It’s the numbers that are the biggest challenge. The Heritage Council website and delightful booklet both specify, in relation to visits during this eight-day week, that booking in advance is essential, a specification that might work in England, but in Ireland never does. On Friday, I found myself facing sixteen people. I invited those who had booked to raise their hands, which they did with some pride.
“OK,” I said, pointing to the others. “How did you lot get in?” “We saw people going in the farm gate,” was the swift answer, “and we thought something interesting might be going on, so we joined them.” Only in Ireland...
I would have come the heavy and booted them back out the farm gate, except for the fact that they had all cleverly bonded with the booked people and were already swapping email addresses, so the ones who had gone to the trouble of booking interceded and we ended up with an exceptionally large tour.

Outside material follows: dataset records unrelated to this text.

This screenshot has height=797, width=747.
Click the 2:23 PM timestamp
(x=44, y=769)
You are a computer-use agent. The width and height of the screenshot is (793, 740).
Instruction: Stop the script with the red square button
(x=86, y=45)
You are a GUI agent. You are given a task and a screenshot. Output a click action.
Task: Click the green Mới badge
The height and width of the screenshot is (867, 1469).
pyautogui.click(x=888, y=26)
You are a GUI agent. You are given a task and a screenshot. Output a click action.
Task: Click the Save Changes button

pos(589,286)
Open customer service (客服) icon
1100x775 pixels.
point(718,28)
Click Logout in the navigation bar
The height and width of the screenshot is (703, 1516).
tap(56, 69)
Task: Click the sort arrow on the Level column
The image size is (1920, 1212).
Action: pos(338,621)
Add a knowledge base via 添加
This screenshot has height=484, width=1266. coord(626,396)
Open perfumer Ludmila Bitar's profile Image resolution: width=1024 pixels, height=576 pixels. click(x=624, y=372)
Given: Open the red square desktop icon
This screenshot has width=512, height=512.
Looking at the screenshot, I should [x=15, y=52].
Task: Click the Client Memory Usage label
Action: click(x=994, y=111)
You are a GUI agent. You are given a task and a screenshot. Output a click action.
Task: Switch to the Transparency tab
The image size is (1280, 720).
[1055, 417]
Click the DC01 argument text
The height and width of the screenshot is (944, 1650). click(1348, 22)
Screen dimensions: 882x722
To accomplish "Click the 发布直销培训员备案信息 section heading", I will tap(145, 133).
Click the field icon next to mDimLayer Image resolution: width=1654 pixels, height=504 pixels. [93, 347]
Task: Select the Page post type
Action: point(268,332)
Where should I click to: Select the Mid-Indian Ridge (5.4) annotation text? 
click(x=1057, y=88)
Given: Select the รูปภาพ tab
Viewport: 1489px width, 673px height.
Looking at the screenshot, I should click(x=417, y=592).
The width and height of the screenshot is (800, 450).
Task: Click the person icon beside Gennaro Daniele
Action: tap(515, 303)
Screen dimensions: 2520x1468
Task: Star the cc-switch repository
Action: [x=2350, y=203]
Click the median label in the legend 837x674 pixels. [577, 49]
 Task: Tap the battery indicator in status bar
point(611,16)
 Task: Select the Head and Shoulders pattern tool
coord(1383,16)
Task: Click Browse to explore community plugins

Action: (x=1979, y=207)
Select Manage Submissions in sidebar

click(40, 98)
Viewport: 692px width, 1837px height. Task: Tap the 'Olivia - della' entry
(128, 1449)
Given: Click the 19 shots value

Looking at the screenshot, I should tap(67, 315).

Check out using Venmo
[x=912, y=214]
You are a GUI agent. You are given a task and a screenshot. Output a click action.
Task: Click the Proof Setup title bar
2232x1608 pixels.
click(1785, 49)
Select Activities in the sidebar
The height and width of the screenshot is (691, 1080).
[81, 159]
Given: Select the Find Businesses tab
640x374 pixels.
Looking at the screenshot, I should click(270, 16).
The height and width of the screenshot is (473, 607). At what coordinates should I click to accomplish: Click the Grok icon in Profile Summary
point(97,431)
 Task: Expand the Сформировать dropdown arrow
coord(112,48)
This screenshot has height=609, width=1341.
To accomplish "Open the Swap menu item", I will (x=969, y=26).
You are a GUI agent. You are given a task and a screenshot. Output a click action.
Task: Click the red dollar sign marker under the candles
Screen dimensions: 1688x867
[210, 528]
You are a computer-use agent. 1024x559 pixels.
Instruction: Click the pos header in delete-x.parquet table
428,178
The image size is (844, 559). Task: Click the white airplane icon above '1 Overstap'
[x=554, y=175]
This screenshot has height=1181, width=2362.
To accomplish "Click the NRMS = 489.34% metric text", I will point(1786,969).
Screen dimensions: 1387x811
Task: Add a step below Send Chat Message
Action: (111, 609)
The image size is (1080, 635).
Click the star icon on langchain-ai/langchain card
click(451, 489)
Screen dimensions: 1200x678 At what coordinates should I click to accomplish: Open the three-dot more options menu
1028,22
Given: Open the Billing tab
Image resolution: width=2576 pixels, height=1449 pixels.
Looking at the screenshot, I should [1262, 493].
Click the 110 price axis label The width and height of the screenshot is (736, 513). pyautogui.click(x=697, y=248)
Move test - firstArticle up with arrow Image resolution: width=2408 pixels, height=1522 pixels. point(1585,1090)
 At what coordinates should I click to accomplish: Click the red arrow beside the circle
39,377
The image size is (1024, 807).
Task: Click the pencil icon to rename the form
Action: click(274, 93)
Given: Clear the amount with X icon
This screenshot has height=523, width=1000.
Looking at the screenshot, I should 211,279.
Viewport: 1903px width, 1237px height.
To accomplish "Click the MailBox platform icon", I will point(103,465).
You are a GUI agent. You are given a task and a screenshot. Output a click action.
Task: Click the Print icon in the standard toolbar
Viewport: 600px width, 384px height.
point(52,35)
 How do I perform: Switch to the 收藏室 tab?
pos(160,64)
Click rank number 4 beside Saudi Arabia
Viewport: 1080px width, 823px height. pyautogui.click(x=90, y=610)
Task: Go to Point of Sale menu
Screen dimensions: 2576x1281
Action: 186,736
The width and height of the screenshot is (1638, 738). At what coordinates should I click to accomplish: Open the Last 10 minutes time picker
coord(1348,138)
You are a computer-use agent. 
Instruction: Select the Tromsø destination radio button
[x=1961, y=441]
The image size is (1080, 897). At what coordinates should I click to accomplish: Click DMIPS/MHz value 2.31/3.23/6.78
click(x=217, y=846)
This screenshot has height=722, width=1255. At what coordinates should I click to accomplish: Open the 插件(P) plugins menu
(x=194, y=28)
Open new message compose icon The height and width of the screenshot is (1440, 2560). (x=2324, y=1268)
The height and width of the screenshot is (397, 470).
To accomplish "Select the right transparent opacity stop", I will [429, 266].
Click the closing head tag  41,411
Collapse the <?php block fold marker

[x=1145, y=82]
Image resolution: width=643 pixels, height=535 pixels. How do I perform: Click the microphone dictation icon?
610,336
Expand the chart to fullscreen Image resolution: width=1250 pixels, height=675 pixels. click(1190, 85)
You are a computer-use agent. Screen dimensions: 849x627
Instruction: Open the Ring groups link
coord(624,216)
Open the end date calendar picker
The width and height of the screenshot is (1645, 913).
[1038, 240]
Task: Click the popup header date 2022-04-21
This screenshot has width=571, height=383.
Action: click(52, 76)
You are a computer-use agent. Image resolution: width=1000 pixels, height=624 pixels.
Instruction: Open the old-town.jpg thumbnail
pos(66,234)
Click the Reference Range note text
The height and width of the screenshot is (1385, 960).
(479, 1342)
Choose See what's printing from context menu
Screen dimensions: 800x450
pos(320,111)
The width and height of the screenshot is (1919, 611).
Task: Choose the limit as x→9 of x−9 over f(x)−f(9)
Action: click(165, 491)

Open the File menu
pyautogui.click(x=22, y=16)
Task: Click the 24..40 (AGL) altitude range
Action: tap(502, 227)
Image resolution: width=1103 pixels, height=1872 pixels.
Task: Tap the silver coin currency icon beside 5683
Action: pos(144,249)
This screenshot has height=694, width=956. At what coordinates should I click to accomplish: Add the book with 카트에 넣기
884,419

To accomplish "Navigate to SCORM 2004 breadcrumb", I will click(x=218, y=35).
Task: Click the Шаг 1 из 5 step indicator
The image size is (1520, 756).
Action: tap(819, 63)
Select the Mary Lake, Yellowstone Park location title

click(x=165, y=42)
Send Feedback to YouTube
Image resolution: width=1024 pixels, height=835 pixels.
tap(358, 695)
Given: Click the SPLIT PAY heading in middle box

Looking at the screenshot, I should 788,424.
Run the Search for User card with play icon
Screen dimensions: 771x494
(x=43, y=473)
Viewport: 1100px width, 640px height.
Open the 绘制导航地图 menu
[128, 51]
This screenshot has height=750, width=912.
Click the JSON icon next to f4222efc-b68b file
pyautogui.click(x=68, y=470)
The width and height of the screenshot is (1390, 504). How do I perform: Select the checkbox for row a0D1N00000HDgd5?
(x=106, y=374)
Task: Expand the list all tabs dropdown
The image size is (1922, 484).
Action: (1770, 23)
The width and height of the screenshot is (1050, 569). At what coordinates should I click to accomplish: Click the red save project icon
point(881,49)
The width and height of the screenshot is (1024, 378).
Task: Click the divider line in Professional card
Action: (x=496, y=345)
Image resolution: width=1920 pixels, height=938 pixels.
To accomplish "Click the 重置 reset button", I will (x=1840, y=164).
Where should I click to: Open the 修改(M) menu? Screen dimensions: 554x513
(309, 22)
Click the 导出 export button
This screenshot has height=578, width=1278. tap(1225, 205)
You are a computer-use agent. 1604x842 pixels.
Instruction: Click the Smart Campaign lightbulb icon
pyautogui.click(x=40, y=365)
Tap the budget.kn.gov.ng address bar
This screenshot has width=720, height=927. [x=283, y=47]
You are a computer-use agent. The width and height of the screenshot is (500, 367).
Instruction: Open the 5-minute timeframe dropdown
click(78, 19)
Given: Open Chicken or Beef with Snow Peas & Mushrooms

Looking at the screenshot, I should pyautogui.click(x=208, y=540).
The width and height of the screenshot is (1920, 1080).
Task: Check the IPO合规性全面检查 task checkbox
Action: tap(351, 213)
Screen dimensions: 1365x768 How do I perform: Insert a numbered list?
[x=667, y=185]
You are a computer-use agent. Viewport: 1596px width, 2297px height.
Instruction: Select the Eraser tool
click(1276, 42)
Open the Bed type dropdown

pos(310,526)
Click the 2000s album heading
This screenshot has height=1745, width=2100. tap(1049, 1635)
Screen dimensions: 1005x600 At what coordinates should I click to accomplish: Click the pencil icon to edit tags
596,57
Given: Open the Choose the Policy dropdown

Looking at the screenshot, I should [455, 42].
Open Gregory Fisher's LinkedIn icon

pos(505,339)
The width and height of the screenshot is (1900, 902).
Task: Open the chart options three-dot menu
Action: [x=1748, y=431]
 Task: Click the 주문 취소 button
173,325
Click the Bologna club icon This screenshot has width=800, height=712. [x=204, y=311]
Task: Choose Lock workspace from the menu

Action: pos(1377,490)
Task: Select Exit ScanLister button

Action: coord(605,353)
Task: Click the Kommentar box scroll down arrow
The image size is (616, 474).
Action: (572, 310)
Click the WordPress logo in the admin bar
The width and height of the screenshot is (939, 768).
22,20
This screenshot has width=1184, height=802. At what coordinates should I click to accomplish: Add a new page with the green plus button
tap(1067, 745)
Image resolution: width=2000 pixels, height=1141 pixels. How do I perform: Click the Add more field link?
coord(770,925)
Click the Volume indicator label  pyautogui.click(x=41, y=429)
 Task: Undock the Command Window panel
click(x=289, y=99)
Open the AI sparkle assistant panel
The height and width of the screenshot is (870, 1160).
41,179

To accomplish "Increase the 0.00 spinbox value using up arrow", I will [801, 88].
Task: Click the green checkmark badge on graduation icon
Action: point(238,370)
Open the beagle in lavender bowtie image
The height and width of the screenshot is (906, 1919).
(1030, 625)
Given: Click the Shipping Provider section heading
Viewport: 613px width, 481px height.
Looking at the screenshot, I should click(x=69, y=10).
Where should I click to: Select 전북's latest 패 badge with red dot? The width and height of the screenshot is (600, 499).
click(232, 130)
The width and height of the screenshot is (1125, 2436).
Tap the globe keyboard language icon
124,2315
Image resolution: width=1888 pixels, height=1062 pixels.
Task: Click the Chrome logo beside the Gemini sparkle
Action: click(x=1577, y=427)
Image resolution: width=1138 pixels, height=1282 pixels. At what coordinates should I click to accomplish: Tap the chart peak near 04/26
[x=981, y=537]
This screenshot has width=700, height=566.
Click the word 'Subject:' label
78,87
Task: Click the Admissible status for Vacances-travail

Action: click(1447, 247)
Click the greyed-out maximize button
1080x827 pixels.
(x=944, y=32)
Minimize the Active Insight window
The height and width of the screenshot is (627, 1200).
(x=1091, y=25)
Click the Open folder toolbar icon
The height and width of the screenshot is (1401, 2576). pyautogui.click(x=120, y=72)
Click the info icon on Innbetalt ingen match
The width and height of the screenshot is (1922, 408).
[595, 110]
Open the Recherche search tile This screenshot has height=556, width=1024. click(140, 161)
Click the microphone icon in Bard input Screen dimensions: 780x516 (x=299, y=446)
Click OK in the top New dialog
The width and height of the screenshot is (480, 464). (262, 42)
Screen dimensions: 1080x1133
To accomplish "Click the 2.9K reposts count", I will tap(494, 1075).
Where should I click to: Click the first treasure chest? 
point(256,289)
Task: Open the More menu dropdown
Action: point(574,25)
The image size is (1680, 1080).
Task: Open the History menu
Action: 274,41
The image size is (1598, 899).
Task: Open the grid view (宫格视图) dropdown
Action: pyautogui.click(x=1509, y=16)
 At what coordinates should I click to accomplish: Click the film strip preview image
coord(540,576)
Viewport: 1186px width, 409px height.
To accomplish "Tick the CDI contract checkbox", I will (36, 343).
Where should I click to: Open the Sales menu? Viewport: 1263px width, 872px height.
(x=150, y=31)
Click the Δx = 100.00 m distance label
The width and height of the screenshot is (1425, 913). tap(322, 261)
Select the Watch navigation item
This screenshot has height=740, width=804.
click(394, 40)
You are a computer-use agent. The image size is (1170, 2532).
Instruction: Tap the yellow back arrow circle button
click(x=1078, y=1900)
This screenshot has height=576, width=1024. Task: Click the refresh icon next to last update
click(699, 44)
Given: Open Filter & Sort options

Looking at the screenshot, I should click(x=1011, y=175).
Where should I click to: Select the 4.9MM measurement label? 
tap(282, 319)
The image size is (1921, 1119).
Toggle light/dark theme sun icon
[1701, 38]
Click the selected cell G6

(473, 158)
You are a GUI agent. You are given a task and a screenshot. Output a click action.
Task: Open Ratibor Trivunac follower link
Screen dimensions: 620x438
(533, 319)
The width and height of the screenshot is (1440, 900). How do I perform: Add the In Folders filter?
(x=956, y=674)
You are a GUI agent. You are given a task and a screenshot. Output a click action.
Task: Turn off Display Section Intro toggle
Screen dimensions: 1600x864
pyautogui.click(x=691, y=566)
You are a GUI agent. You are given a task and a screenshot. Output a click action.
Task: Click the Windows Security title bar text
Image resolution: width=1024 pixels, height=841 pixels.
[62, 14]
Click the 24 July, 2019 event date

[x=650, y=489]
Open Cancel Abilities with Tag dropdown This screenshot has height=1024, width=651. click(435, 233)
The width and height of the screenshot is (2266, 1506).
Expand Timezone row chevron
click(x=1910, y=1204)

Now, Martello towers are not that old, compared to Norman castles and pre-historic mounds. They’re also squat and ugly. Plus, they were all built on bits of land protruding into the sea, which means that, on a bad weather day, offering an umbrella to those about to go on the roof is a contradiction in terms and might get them airborne, which would not be good, seeing as how we’re on the flight path from Dublin airport, and whatever about drones getting in the way of passenger jets, a Heritage Week visitor making like Mary Poppins might be a tad dangerous to all concerned.
The reason most visitors give for pitching up at North Tower Number 7, which is ours, is that they spent summer holidays in Portrane or Rush or Donabate, as children, were fascinated by the structure looming over Tower Bay, and always wanted to see inside it but never could. One woman, last week, came three times with three different groups. One ten-year-old came first with her parents and then dragged her grandparents along for a second tour.
The children love the spiral staircases and the descriptions of why they were built that way (so right-handed swordsmen on the second-floor would have the advantage over invaders coming up the stairs, who would be forced to fight using their left hands.)
The grandparents hate the spiral staircases. The majority of them still get to the roof, but the ones with new knees have too much respect for their prostheses to risk them.
So, while Bryan, our friend and Martello expert, takes the others to the roof, the new-knee brigade ask me more questions down stairs. My favourite, last week, came up a number of times.
“Where do you actually live?”
The first time I was asked it, I was thrown, since the questioner had, along with several hundred others, gone through our bedroom to see the view from my side of the bed.
Then, I realised they thought we just visited during the summer. ‘Uh uh’, I explained. This is our home. All year round. We may be the first inhabitants, other than the invalided soldiers barracked here in the early 19th century, to have lived in the tower through the winter.
“Aren’t you great, all the same?” one visitor murmured, clearly imagining me and the man in my life out on the foreshore battling the incoming storms.
Those storms are spectacular, and living in a Martello gives a great view of them, but it also provides maximum protection from them, while permitting the tower walls to leak like colanders.